Comportamento

‘Não atire o pau no gato-to...’

Todos nós conhecemos essa famosa cantiga infantil e sabemos seu verdadeiro fim. Sabemos, também, que o Lobo Mau, as bruxas, os monstros e madrastas dos contos são malvados. Que tramam e investem contra outros personagens.

A mãe da Cinderela, da Branca de Neve, o pai do Simba e tantos outros morrem no desenrolar das histórias. A dor aparece, o sofrimento acontece e, depois de um período de dificuldade, ele se transforma em força -  em capacidade de sobrevivência “apesar de”.

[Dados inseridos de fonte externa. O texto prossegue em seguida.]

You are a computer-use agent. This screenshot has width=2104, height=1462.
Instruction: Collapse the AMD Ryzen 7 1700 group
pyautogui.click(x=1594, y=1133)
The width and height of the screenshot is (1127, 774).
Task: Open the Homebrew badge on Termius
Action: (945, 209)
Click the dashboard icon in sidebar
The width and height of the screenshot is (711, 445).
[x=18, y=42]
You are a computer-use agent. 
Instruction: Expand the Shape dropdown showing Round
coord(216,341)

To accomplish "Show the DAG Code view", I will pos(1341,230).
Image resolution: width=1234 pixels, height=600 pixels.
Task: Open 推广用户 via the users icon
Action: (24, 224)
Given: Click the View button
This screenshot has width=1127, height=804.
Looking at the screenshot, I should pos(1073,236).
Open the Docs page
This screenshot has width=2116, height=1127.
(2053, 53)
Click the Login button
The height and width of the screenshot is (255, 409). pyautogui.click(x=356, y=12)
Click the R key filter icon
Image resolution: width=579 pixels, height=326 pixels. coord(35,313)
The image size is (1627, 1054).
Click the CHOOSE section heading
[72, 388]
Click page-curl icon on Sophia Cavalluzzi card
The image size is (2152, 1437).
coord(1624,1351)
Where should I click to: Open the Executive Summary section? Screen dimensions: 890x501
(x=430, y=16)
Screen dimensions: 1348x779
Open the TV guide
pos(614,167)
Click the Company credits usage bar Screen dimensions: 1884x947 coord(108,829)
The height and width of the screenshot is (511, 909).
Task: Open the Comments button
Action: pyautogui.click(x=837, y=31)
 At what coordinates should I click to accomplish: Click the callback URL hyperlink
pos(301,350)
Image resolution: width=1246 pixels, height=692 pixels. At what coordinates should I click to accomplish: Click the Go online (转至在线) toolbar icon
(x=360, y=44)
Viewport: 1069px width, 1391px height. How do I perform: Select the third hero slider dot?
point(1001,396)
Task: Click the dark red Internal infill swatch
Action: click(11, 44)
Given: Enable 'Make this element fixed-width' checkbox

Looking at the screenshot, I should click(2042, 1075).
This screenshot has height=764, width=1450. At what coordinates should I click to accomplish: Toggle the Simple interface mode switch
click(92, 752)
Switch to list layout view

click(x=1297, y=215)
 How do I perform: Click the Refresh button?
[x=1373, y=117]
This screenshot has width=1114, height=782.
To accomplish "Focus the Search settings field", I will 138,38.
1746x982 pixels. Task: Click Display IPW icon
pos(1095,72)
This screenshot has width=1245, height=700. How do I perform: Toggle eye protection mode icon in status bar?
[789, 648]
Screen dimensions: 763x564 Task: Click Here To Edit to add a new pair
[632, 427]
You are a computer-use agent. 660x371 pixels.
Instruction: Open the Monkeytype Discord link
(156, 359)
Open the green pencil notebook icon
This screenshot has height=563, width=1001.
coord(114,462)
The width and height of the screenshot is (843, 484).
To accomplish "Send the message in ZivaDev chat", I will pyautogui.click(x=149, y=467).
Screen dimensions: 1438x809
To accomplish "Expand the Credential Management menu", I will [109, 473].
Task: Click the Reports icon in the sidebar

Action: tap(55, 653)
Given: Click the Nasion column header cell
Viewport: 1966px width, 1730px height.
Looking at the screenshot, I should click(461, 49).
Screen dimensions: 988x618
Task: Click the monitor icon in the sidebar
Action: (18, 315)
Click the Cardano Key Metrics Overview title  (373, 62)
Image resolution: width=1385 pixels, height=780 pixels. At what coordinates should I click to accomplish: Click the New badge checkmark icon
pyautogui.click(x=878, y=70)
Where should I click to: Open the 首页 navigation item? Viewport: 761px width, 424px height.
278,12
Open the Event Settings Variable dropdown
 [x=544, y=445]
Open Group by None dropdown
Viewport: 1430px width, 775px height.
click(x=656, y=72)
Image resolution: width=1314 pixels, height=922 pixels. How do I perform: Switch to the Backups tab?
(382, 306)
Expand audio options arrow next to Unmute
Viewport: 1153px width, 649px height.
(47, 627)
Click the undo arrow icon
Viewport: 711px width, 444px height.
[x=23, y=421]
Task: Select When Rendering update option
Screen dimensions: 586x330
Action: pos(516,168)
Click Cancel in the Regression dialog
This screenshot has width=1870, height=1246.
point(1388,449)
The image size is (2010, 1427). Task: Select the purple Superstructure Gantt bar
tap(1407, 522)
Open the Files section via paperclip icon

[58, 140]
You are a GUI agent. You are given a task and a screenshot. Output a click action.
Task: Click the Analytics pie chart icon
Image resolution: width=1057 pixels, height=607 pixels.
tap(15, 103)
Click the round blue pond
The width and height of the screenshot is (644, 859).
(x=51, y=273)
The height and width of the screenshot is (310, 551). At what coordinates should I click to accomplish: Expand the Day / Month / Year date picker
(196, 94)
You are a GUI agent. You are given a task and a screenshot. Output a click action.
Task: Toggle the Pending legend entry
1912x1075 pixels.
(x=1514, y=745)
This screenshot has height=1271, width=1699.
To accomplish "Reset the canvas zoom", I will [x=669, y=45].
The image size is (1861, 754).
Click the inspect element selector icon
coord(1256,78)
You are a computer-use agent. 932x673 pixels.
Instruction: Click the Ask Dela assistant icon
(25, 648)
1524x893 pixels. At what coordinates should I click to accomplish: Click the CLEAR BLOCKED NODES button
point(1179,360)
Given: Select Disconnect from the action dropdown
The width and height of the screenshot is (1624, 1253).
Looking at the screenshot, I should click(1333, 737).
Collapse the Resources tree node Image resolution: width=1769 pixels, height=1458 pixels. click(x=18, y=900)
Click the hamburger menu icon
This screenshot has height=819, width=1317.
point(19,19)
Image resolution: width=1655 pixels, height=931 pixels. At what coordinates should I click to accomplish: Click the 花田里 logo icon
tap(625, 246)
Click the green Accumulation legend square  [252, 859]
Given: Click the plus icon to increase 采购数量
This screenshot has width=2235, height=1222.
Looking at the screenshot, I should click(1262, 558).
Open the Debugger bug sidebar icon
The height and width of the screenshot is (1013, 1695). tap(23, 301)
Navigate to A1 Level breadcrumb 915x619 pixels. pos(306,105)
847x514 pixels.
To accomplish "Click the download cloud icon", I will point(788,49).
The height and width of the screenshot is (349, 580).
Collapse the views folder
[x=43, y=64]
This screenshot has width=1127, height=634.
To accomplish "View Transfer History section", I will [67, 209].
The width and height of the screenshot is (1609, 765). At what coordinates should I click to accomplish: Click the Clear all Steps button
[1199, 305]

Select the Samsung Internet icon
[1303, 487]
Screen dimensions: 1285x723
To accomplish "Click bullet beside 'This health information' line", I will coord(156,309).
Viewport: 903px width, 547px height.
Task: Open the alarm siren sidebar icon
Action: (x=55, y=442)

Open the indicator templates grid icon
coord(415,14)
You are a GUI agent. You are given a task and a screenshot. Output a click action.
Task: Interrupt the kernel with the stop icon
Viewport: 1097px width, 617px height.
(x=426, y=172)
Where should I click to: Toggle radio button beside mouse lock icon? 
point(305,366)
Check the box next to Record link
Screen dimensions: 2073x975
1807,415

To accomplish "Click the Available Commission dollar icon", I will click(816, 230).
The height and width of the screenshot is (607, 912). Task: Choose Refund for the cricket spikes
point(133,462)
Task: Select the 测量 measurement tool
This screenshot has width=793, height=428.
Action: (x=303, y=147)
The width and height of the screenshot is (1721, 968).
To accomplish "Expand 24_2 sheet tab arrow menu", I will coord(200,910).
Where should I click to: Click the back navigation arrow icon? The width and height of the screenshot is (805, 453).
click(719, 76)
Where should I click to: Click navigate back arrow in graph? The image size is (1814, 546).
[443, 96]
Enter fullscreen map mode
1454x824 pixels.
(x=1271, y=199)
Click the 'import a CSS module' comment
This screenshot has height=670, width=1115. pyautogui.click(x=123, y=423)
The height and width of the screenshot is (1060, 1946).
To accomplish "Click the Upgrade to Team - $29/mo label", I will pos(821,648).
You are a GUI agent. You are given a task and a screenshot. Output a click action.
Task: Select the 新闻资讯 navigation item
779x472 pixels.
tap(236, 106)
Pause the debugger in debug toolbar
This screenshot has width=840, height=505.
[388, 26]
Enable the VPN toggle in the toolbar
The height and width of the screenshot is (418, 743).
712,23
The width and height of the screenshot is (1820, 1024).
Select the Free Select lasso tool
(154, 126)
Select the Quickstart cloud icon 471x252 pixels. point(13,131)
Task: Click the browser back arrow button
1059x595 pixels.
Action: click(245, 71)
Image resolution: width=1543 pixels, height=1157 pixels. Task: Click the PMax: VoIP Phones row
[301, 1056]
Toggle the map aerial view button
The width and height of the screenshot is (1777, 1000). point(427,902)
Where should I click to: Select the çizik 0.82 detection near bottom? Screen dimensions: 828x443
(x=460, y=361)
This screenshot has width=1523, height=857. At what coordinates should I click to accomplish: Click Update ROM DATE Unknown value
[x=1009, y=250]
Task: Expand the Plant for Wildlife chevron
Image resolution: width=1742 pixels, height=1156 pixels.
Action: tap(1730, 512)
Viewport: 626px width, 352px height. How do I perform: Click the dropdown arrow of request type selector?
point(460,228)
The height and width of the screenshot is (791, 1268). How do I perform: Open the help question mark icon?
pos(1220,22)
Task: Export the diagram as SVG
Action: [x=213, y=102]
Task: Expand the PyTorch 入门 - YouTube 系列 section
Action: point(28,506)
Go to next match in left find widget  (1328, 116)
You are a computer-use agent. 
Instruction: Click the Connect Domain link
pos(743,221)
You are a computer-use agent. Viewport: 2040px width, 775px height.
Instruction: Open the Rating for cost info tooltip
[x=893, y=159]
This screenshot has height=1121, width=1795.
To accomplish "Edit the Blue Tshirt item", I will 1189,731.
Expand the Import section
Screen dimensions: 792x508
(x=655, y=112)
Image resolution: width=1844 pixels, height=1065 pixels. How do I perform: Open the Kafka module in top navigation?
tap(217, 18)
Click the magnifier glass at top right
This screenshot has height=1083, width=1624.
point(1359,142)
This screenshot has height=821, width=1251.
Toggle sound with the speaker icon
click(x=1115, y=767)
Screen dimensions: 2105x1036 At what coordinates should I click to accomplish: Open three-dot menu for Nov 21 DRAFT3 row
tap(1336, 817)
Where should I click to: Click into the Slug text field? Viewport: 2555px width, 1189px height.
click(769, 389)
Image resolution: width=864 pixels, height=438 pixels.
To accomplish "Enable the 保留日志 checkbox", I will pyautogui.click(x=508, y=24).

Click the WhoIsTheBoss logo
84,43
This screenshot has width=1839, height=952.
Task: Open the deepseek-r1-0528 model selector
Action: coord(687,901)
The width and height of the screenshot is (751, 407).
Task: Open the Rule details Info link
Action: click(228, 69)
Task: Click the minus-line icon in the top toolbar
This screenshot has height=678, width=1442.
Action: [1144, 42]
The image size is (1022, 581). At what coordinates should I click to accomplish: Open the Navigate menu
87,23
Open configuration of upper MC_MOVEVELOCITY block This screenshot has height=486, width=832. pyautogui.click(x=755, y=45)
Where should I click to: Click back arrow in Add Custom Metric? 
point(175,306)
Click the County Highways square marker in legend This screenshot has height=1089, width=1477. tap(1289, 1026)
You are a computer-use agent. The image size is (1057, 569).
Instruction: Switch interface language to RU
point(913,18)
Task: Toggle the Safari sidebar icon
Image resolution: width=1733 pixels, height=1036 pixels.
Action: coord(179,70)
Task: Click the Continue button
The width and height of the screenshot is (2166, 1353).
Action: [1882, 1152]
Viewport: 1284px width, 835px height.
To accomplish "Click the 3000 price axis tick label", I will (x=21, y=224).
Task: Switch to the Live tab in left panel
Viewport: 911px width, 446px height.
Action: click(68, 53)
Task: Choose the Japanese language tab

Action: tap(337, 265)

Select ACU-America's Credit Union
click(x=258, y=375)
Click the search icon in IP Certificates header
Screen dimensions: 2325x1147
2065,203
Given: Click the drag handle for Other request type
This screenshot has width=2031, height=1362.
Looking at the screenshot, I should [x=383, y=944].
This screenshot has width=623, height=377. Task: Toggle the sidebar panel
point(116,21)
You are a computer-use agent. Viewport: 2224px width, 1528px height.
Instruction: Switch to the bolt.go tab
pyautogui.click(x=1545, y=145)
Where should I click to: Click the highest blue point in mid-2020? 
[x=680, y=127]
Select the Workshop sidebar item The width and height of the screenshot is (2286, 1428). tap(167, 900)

Todos esses cantos, contos e lendas fazem parte de nossa história, de nosso imaginário e de nossos ensaios sobre a vida. Neles, aparecem o bem e o mal, o assustador e o encantador, o vilão e o mocinho. Dão possibilidade de vermo-nos em diferentes papéis, de identificarmo-nos com diferentes personagens, e de imaginarmos situações e resoluções. Muitos deles surgiram ainda na cultura oral, em busca de elaboração de medos e fantasias próprias do humano, em busca de sentidos e de explicações. Todo esse arsenal de contos, cantos e lendas é importante para alimentar fantasias; contribui na compreensão do mundo e do bem e do mal com que convivemos desde sempre e para sempre nessa vida.

Atualmente, porém, observo um esforço incrível de muitos pais e educadores em busca de contos e enredos “politicamente coretos”. Que tristeza dizer para a criança que alguém importante na vida do personagem morreu, que mau exemplo a Bruxa Malvada jogar um feitiço fatal, e atirar um pau no gato, então? Que absurdo! Em nome desse medo de incentivar posturas e atitudes inadequadas nas crianças ou mesmo de expô-las a sentimentos “ruins”, muda-se o enredo do conto, elimina-se algo que pode promover sofrimento ou medo, higieniza-se atitudes e pronto: lá vem, em vez de um canto popular e divertido, uma lição de moral – “não atire o pau no gato porque isso não se faz...” Como se, somente por causa de uma canção, essa atitude pudesse acontecer com crianças que observam em seu cotidiano seus familiares cuidando e tratando bem dos animais. Aliás, a maioria de nós, quando pequenos, cantou essa canção como foi composta originalmente. Pior ainda: muitos brincamos com armas de espoleta, espadas, tais como as dos príncipes ou dos mosqueteiros, choramos com o abandono de João e Maria pelos pais e, nem por isso, saímos por aí reproduzindo tais comportamentos.

Brincar, imaginar, sonhar, elaborar sentimentos por meio de contos e cantos fazem parte de um crescimento saudável e nenhuma contraindicação trazem para os pequenos. Ao contrário, os deixamos despreparados para a vida se sonegamos a verdadeira informação de que o mal habita o mundo e de que os sentimentos ruins existem, que surgem em diferentes momentos e podem ser superados, de que a agressividade faz parte da vida e precisa ser bem administrada para ser uma força que nos impulsiona e não que nos destrói.

Feliz a criança que tem a oportunidade de elaborar com a riqueza das cantigas, contos e brincadeiras seus sentimentos, quaisquer que sejam! Felizes aquelas a quem é permitido conhecer o mal para poder proteger-se, e felizes aquelas que aprendem que podemos ser atraídos tanto pelo bem como pelo mal e que podem discernir entre o melhor e o pior e, mais do que isso, podem criar critérios para exercerem, com autonomia e clareza, as escolhas que a vida exigirá.  

Não soneguemos às crianças, em nome do “politicamente correto”. Subsídios tão importantes para amadurecerem e tornaremse adultos capazes e não eternos “adolescentes” imaturos, à espera de que a vida seja sempre “um mar de rosas”.